I know there are people who resist acknowledging the fact that Once Upon a Time…in Hollywood was the best movie of 2019, but why? Quentin Tarantino’s script is a gem of so many facets (virtuoso plotting and dialogue, resonant movie-biz nostalgia), and the film’s charisma-bomb cast (Brad Pitt, Leonardo DiCaprio and Margot Robbie, plus step-up stars Julia Butters and Margaret Qualley) is so powerfully synched, that the picture’s 161 minutes of buddy banter, hippie-bashing and sly foot worship simply breeze by. Could the film have been tightened up a little? Sure—but then you’d be left with less of the best movie of the year. (I await the four-hour version, myself.)
For many people, I gather, the best movie of 2019 was not Once Upon a Time…in Hollywood, but instead The Irishman, or maybe Joker, Parasite, Marriage Story, 1917. These are all worthy films, and impossible to rank, really. The Irishman has several memorable Scorsese moments (some involving ice cream, some pajamas) and a masterfully controlled performance by Joe Pesci; but the movie’s a little creaky, and with a three and a half hour runtime, it really is too long. 1917, meanwhile, is an admirable piece of work, but somewhat underwhelming. The technical conceit of presenting the movie as if it had been shot in one long take isn’t much more than a gimmick—although closing off the possibility of narrative detours did enable director Sam Mendes to create a pure antiwar movie, focusing on one dismal thing after another. The lead actors, Dean-Charles Chapman (Game of Thrones) and George McKay, are fine as two soldiers assigned a crucial and very dangerous mission, but their renown as performers stops somewhat short of universal and you can imagine pressure being brought to bear on Mendes to inject some star power into this $100-million picture—thus the miniscule, tacked-on appearances by Colin Firth, Andrew Scott and Benedict Cumberbatch. This unwieldy casting has an air of commercial desperation about it, and as fascinating as it is to follow the great cinematographer Roger Deakins as he trails the two young soldiers through an endless landscape of bombed-out properties and scattered horse corpses, the message at the end—about the grim futility of war—is one you already know.
Joker, Parasite and Marriage Story are no-brainer flick picks. Joker really is a movie unlike any other—certainly any other comic-book movie. Credit to Todd Phillips for bold vision; to the Icelandic composer Hildur Guðnadóttir for her dark, tidal score; and to Joaquin Phoenix for a performance that’s equal parts heartbreak and nightmare.
Parasite is one of Korean director Bong Joon-ho’s sharpest and most entertaining films, an examination of a very poor family that devises a way to infiltrate the lifestyle of a very rich one.

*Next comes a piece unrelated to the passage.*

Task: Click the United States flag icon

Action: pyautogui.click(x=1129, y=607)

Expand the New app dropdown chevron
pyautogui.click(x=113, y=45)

Bong’s class-war political take is familiar, but the movie is smart and funny, and pretty much every turn in its twisty story is a surprise, sometimes a bloody one. (The movie is so solidly constructed that not a lot of people are likely to be defeated by its subtitles.)

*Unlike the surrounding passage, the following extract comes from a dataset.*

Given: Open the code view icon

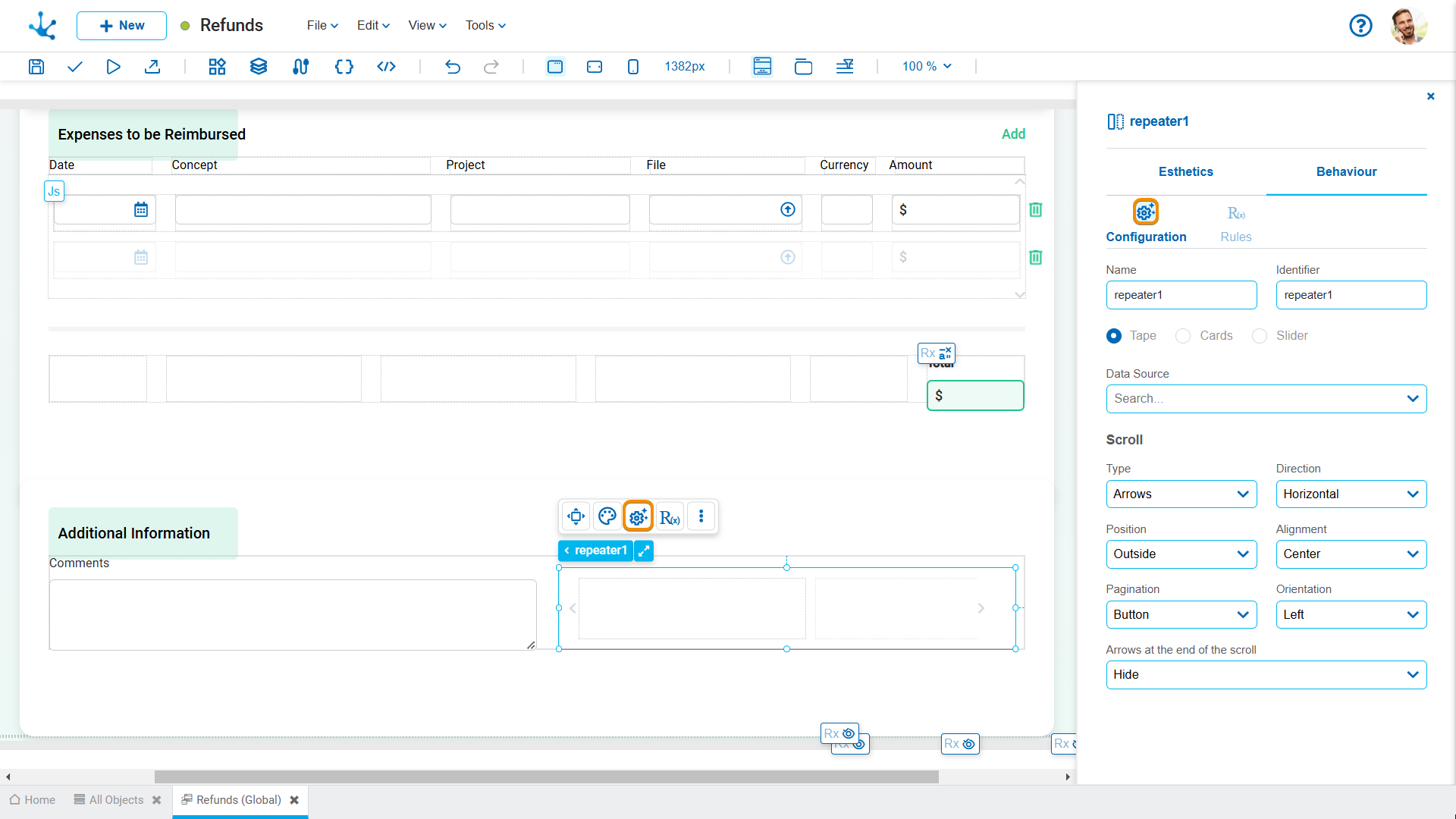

Marriage Story might seem from its trailer like a bare-bones downer, but it has the excitement and the wonder of two deeply attuned actors (Scarlett Johansson and Adam Driver) creating peak performances under the guidance of a gifted director (Noah Baumbach). (This should be an interesting Oscar season in the household Baumbach shares with writer, director and actor Greta Gerwig, who’s having a major moment of her own with the new Little Women—another terrific 2019 film.)
Then there are New York’s Safdie brothers, whose Uncut Gems is a blast of urban frenzy and a wonderfully scuzzy showcase for Adam Sandler, who plays a far-gone Diamond District hustler who’s in hock to some very dangerous people. The picture is like being trapped in a speeding ambulance, and you’ll never look at the Sandman the same way again.
Of the movies I liked more than loved last year, let me first salute Robert Pattinson and Willem Dafoe for their fearless work in Robert Eggers’s squalid character study, The Lighthouse—a beautifully made black-and-white picture that I wish added up to a little bit more than nothing. Another visual coup, Ari Aster’s Midsommar, gets points for its blazing look—it’s a sunbaked folk-horror item with an unusual amount of bear-consciousness. Unfortunately, despite a really creepy scene in a sort of rural fire lodge, this film is nowhere near as terrifying as Aster’s debut, Hereditary, which is a serious letdown.
An even bigger disappointment was the mopey Ad Astra, a deep-think space movie in which Brad Pitt looks as emptied-out as I felt watching it. I don’t understand the hype about Lorene Scafaria’s Hustlers—it doesn’t seem like that big a deal. And despite the warm presence of Scarlett Johansson, I didn’t much care for Jojo Rabbit. I just don’t think Hitler is funny. I know, I know: The Producers. But Jojo suggests that we can beat back the power of evil by laughing at it. I believe Charlie Chaplin tried this. I don’t recall it working.